The Ripped Bodice, a romance bookstore with shops in New York and Los Angeles, tracks how many books by BIPOC authors are published each year and by which publishing house. The study found representation grew significantly from 2016 to 2020, with BIPOC authors expanding from about 8 percent of published works to 12 percent — though that number hasn’t grown in the five years since.
Simultaneously, romance-only bookstores began popping up across the country. The U.S. has about 67 romance-only shops, with many owners pushing for a wider representation of love.
Here in Denver, Sidney Ivey said 50 percent of the Spicy Librarian’s stock is made up of self-published authors as a way to guarantee not mainstream stories still make it to the bookshelves.

But where were the interracial stories?
Throughout my search, I’ve identified a handful of books explicitly focused on interracial relationships, such as “Love in English” by Maria E. Andreu, “The Love Simulation” by Etta Easton and “Heart Strings” by Ivy Fairbanks.
But they have proved far harder to track and find than other forms of representation. They aren’t marketed as specifically, and they aren’t catalogued in efforts like Romancing the Data.
I don’t believe it’s for the lack of an audience. The Pew Research Center reports interracial relationships have grown from just 3 percent of U.S. marriages to roughly 20 percent since 1967.
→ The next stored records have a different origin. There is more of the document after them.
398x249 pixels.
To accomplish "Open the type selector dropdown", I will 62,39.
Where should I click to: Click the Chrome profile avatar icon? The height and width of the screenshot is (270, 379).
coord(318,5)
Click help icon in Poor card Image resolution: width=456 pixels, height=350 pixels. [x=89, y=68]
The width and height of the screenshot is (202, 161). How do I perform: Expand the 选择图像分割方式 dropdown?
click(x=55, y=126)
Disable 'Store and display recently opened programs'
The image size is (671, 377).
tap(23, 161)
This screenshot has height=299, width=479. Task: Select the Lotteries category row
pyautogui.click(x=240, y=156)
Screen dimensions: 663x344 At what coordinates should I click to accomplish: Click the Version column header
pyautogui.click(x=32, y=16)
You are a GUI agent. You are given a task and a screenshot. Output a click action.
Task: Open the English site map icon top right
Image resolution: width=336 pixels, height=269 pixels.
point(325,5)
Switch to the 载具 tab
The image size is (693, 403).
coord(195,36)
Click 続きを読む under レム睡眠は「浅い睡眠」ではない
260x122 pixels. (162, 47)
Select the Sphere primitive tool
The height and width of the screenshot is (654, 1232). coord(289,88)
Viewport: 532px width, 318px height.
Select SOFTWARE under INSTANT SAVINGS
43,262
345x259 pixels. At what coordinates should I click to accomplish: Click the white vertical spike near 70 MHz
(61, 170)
This knowledge left me with a bittersweet taste.
The trends and movements I found made me optimistic. Representation in romance books has grown and may continue to expand, especially with romance-only bookstores popping up.
But interracial romances might continue to be underrepresented in the genre without a higher level of awareness and demand from readers and publishers.
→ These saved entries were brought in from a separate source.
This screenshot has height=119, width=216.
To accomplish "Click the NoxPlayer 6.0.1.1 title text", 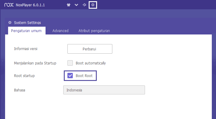I will pos(30,5).
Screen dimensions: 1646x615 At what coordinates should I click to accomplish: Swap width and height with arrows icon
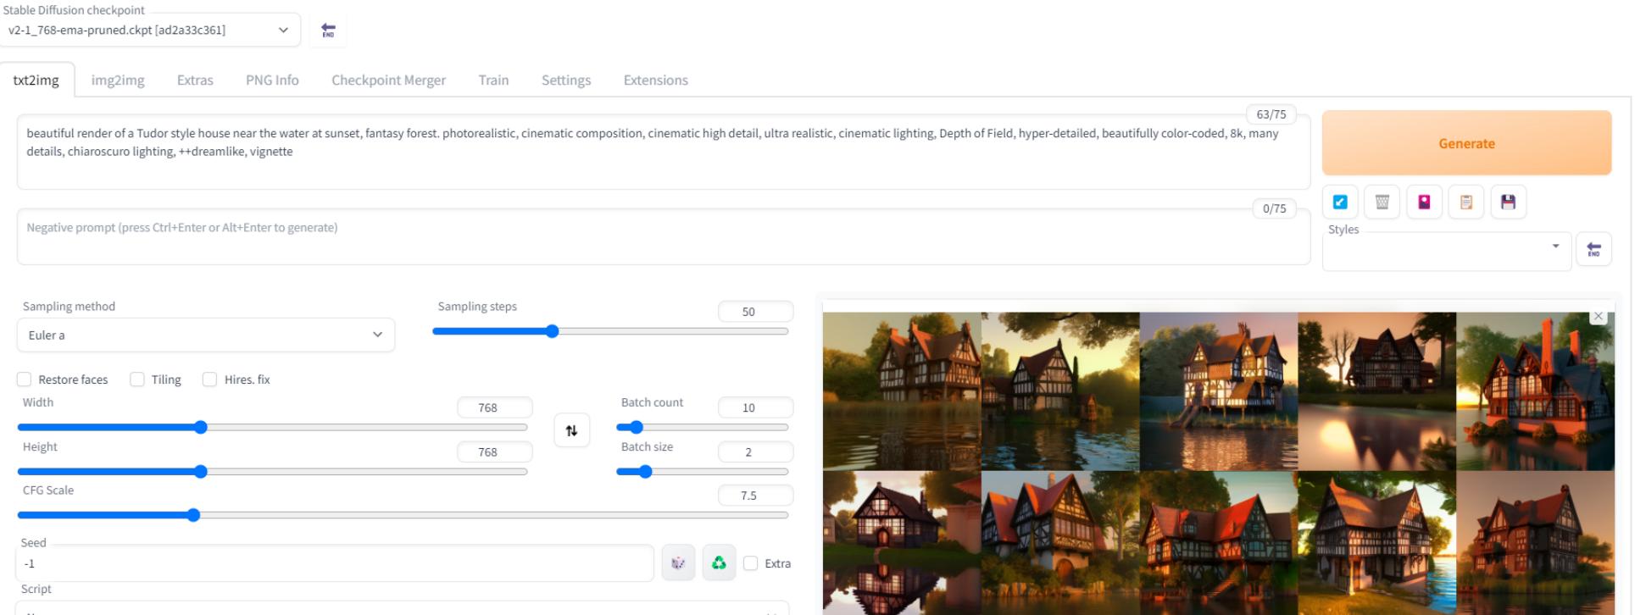[x=571, y=430]
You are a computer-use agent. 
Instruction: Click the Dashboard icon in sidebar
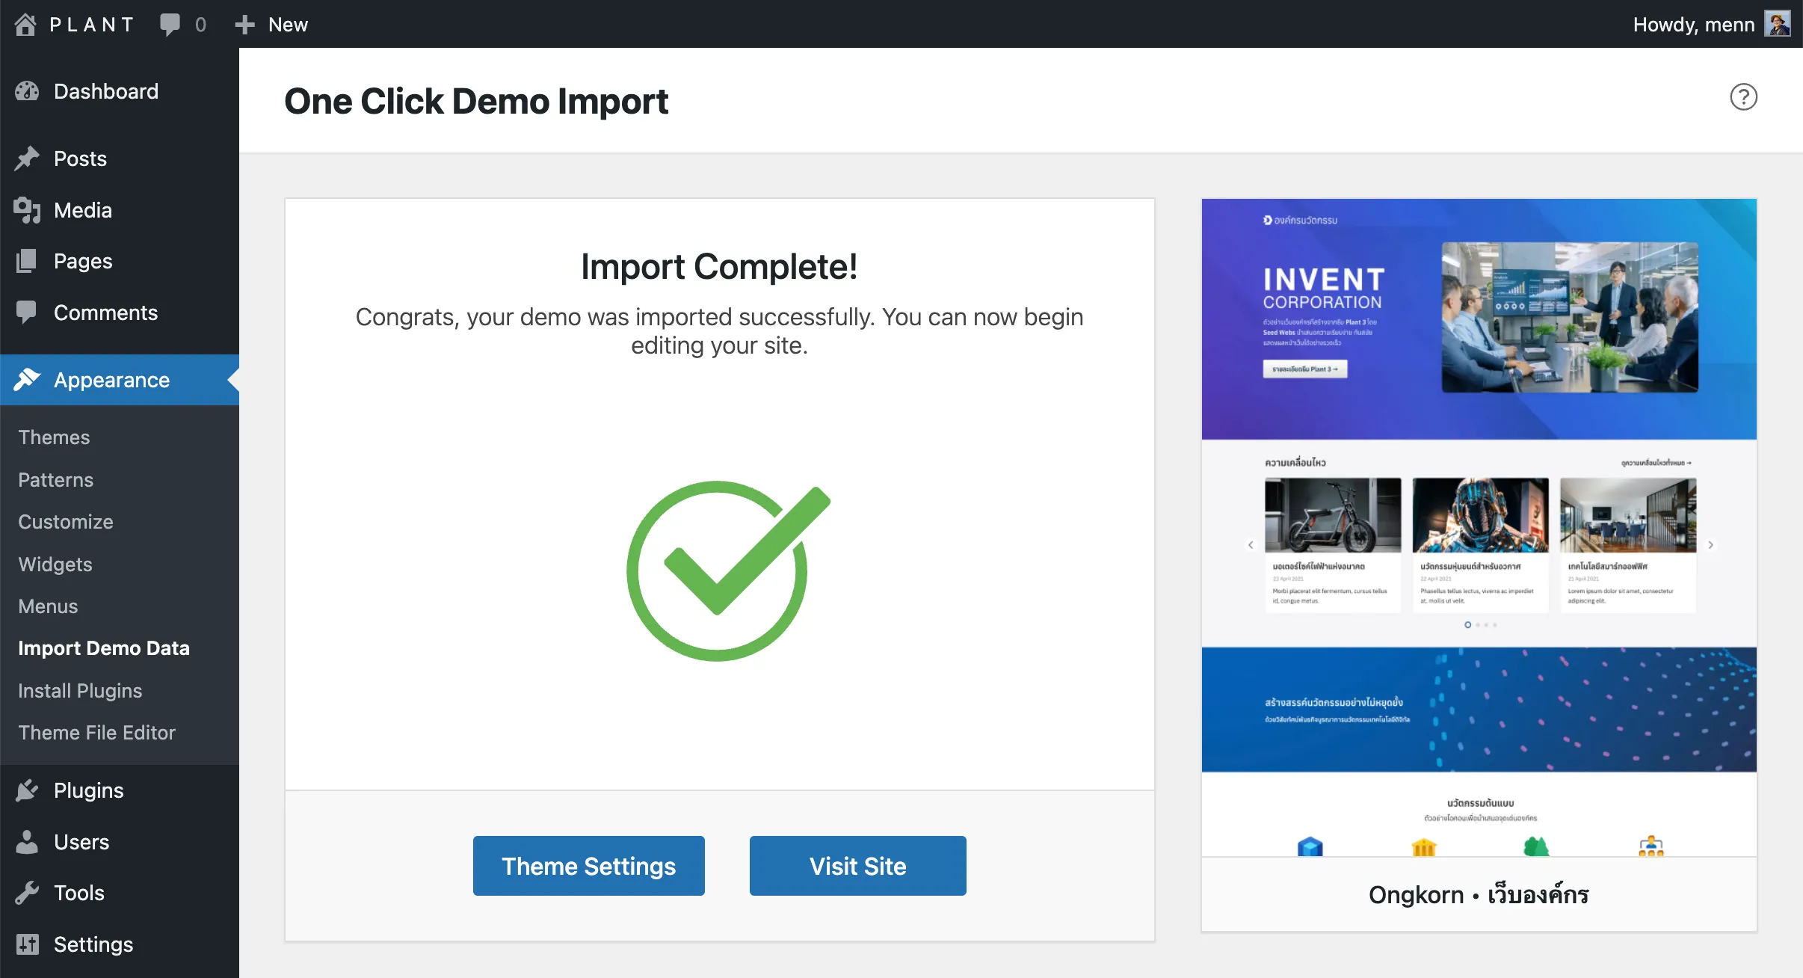coord(30,90)
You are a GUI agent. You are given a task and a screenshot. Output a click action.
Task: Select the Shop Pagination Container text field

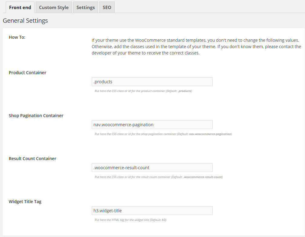(152, 124)
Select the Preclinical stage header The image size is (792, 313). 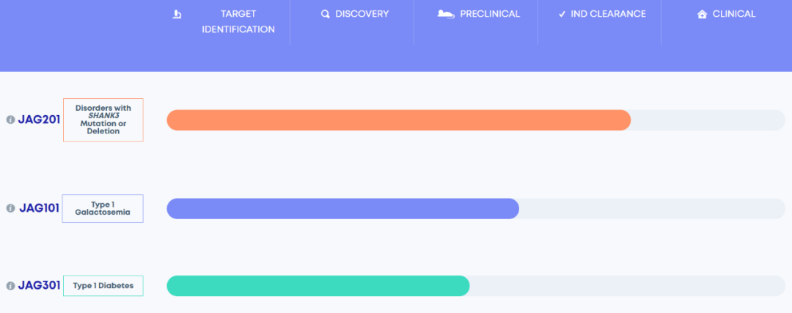coord(490,14)
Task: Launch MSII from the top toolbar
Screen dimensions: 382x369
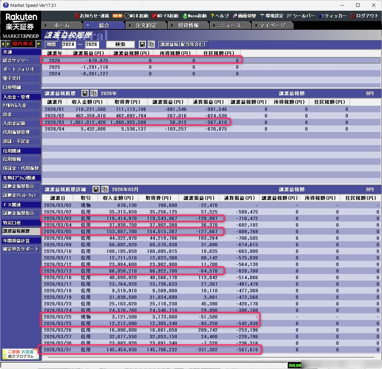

One question remained: Why did I want to see myself in these love stories?
After all, I have already lived it.
I’ve had to translate dinner conversations between my partner and my family. I’ve made him learn to dance — because my mom will think we are fighting if we are not together on the dancefloor at family parties.
And I know what it is like to watch the Super Bowl with no knowledge of the rules, the score, or any of the teams.
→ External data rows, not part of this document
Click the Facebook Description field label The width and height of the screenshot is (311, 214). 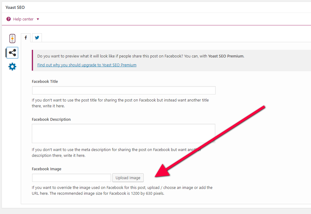51,119
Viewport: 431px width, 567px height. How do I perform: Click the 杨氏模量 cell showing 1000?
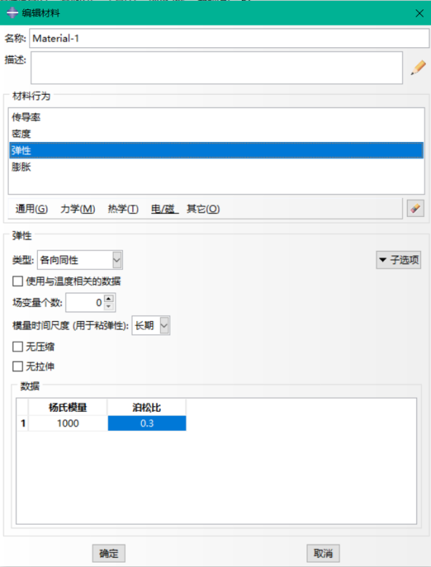(68, 423)
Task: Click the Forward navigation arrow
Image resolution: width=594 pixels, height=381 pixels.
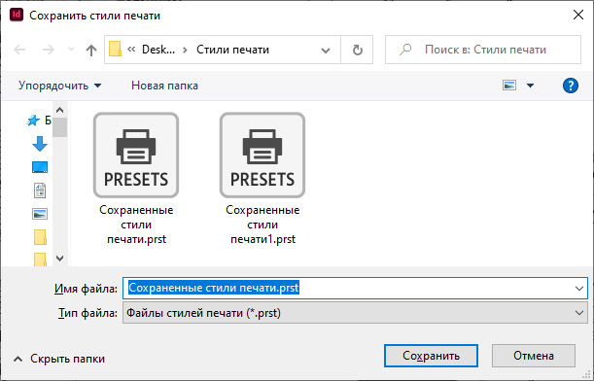Action: coord(48,50)
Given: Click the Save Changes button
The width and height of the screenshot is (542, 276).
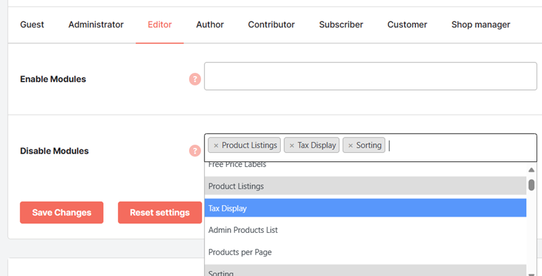Looking at the screenshot, I should [62, 212].
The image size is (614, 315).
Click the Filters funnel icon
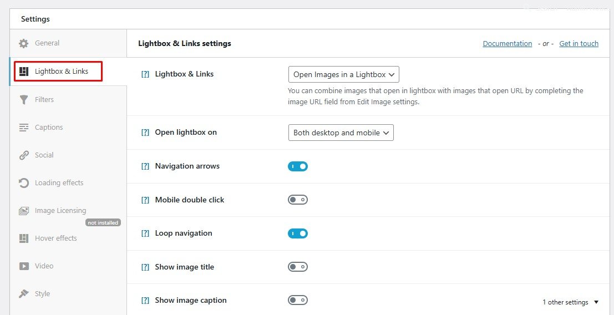(24, 100)
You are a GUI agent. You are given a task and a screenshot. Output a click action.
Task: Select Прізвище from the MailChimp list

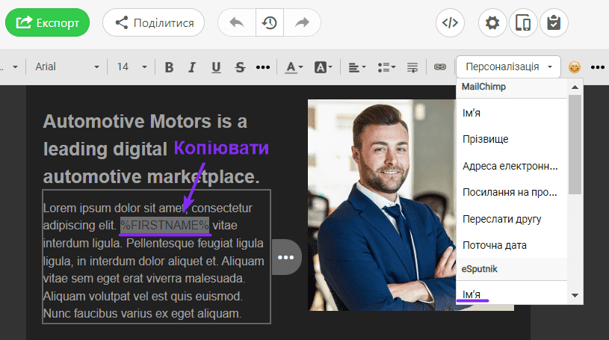486,139
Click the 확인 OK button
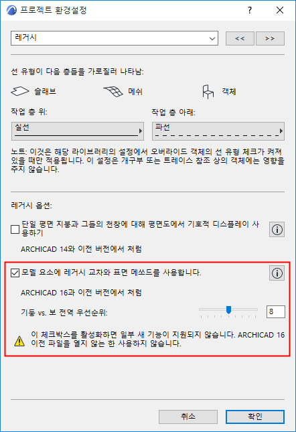Image resolution: width=296 pixels, height=432 pixels. (255, 417)

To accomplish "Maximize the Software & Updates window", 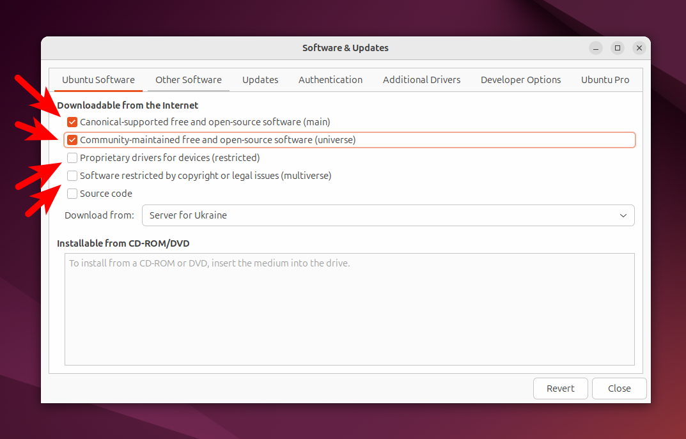I will coord(618,48).
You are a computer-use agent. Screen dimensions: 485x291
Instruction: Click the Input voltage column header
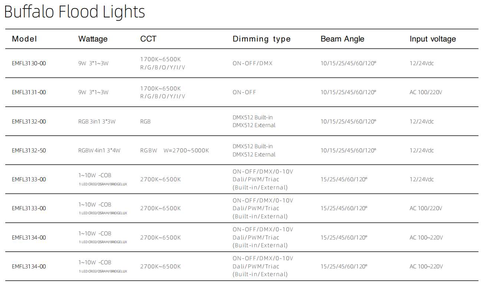click(433, 39)
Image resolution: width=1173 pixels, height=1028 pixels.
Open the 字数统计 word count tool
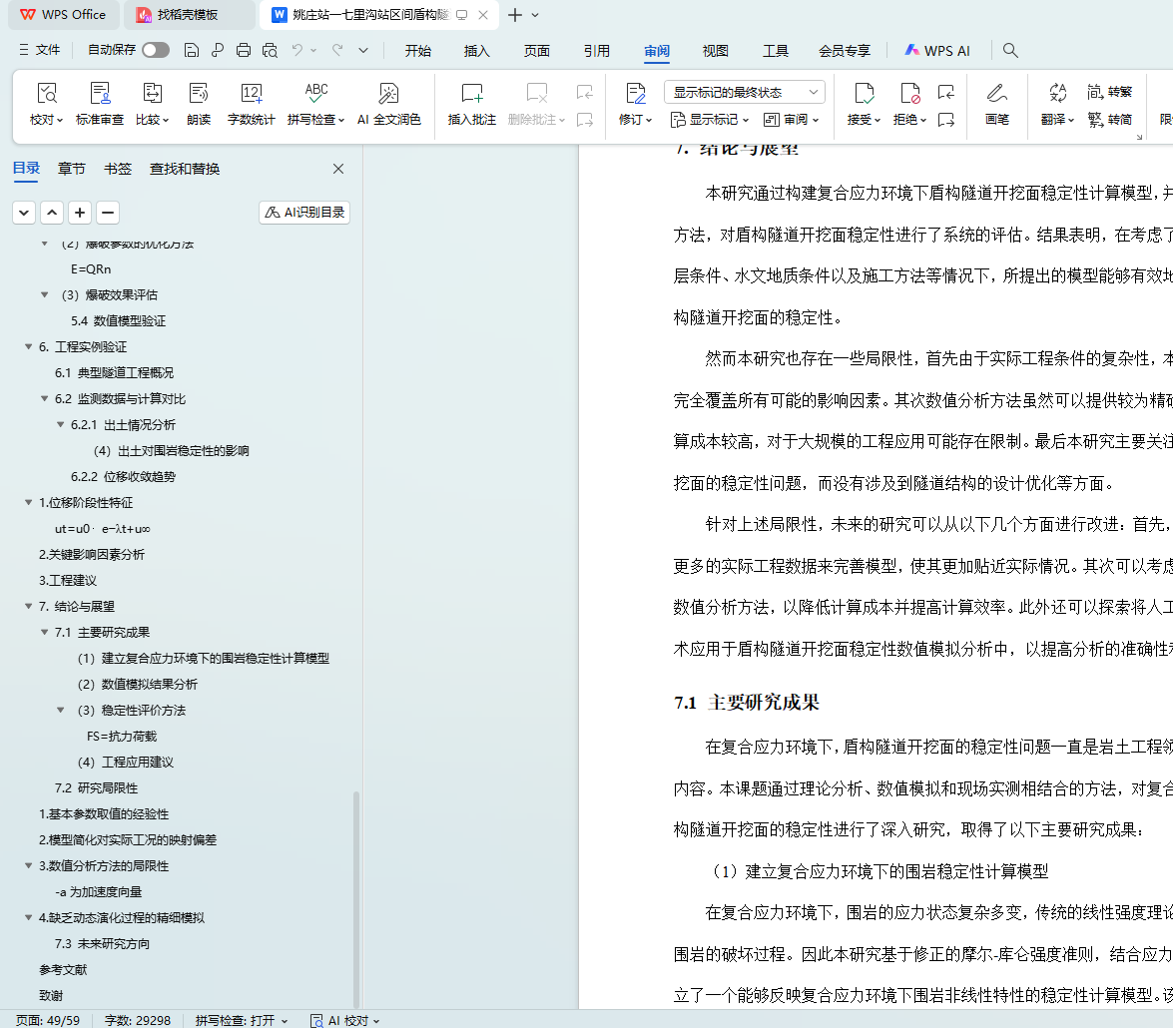(251, 95)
So, I knew what these relationships require: honest communication, the willingness to learn, the patience to teach.
Why would I need a book to tell me about it?
The answer came to me during an interview with Tayler Simon, founder of the South Carolina movement “Liberation is Lit.” Part online bookstore and part activism, Simon’s project aims to challenge dominant narratives like the “universal experience” publishers demanded in romance books.
During our interview, she explained that romance books cover a lot more than courtship, sex and “I do.” Between the lines, they tackle whatever issues are at the forefront of public discourse.
For example, romance author Ali Hazelwood is known for addressing sexism in the science field and the challenges women face. Maria E. Andreu’s “Love in English” tackles language barriers, immigration, the American Dream and discrimination. Elizabeth Acevedo’s The Poet X looks at family dynamics, generational trauma and substance abuse.
Romance books tackle these issues through the safe space of a story: a couple’s interactions, conversations, challenges and reactions – and their happily ever after..
These stories are like love maps. And without that map, readers like myself feel disregarded.
“That doesn't leave a lot of room to express our full range of humanity like our pleasure, and like our love, and like how we deserve love too,” Simon said. “And having our own experiences reflected back in ways that we don't often see can be really healing for us. It shows our stories and our love matters too.”
It really was that simple.
Now, I’m not writing my own romance like Wendell did, nor will I follow Simon’s and Ivey’s steps to open my own bookstore.
But I will ask you this: What are the romance stories you want to read? What are the ones that have mattered most? What’s the love you’ve lived, and have you seen it on the shelves?
Simply because your stories matter too.